To: Nancy Haft who wrote (27)12/20/1999 1:52:00 PM
From: Rob Preuss  Respond to of 206
 
INTERVIEW-Mexico Iusacell plans network investments

Monday December 20, 8:01 am Eastern Time

By Fiona Ortiz

MEXICO CITY, Dec 20 (Reuters) - Mexico's No. 2 cellphone
company, Iusacell (NYSE:CEL - news), will invest $375 million
in infrastructure over the next three years and has plans to
triple its digital network capacity in 2000, top officers said.

``In terms of cell sites, we will grow 15 percent next year
(from about 400 now). We will triple the capacity because we
are investing in the digital network,' Fulvio del Valle,
managing director of Iusacell, told Reuters in an interview Friday.

Iusacell -- which markets itself as a higher-quality
alternative to its huge competitor Telcel, part of Telefonos
de Mexico (Telmex) (NYSE:TMX) -- forecasts its subscribers
will double over the next 18 months, to about 2.6 million.

The company, 40.2 percent owned by U.S. phone company Bell
Atlantic (NYSE:BEL), also sees its market share in Mexico
growing from around 25 percent to about 35 percent over the
next two years.

The company projects that overall cellphone penetration will
rise from 4 percent to 16-17 percent in this country of some
100 million people over the next few years.
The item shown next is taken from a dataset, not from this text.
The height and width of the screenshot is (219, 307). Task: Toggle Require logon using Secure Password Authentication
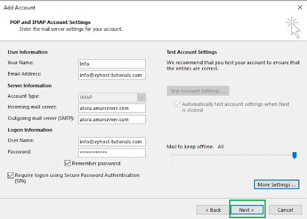[x=11, y=176]
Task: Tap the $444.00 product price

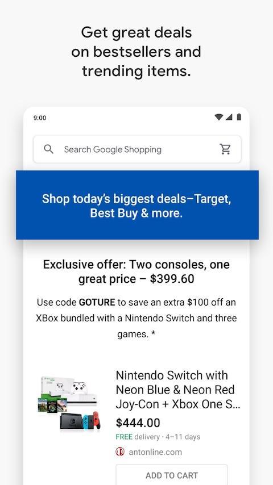Action: coord(138,423)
Iusacell, which has been running EBITDA (earnings before
interest, tax, depreciation and amortization) margins in the
35-36 percent range, also hopes to get that rate upward of 40
percent, bringing the company in line with Bell Atlantic's
U.S. margins.

Del Valle said the $375 million projected investment does not
include its plans for two northern Mexico regions, where it
has licenses for PCS (Personal Communications Service), a
higher-capacity digital wireless technology. He did not
specify what will be done in that region.

Del Valle said Iusacell's percentage of prepaid cellular
customers, who buy packages of phone time and then use them
up, would remain at current levels compared with contract
users, who are billed monthly for minutes used.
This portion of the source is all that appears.